従来から機関投資家の参入が取り沙汰されることは何度もあった。暗号資産(仮想通貨)を専門に扱うヘッジファンドも複数あり、最大手のグレイスケールのビットコイン・トラストの運用額は33億ドルに達している。また、今回、両社とも投資対象をCMEのビットコイン先物としているが、ビットコインの現物を保有しにくい機関投資家を受け容(い)れるためCMEの先物やインターコンチネンタル取引所による新会社Bakktやフィデリティのカストディサービスなどが整備されてきており、そのたびに機関投資家の参入期待が高まってきた。未だに米国で承認されていないビットコインETF(上場投資信託)も突き詰めれば機関投資家の資金を呼び込むためのものだ。市場はそうした期待と失望で乱高下を繰り返してきた経緯がある。それなのに何故、今になって大手ヘッジファンドが続々とビットコインに参入してくるのか。

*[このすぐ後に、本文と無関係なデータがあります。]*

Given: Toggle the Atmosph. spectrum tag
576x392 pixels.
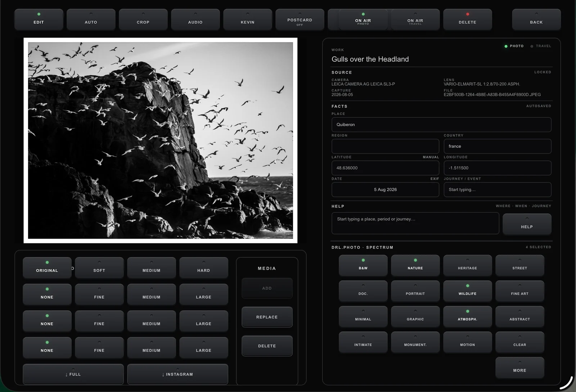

「魔術師」チューダー氏は「グレート・マネタリー・インフレ」のヘッジとしてビットコインにベットしたいと述べている。すなわち、自分はビットコインファンではないが、コロナ対策による巨額の財政出動と中銀による債券買い入れの意味を考慮し、ビットコインを検討する気になったとしている。一足先にコロナ対策の給付金が支給された米国において、同国最大手の交換所コインベースでは面白い動きが観察された。給付金が支給されると、それと同額の1200ドルの入金が交換所に増えたそうだ。つまり、実際に給付金を受け取ると、このお金の出所に思いをはせ、将来の財政とインフレに不安を覚える人が一定程度いるということだろう。

機関投資家参入に足りないインフラを整備してきた反応はいま一つだったが、ここに来て大手ヘッジファンドがビットコインに注目し始めたのは偶然ではない。元ドイツ銀行のデリバティブ・トレーダーで現BitMEX最高経営責任者(CEO)のアーサー・ヘイズ氏は、レジェンドであるチューダー氏らの参入は他のファンドマネージャーの追随を呼ぶとする。投資しないリスクを意識させるからだろう。今後数カ月間のビットコインの上昇余地は大きいと考える。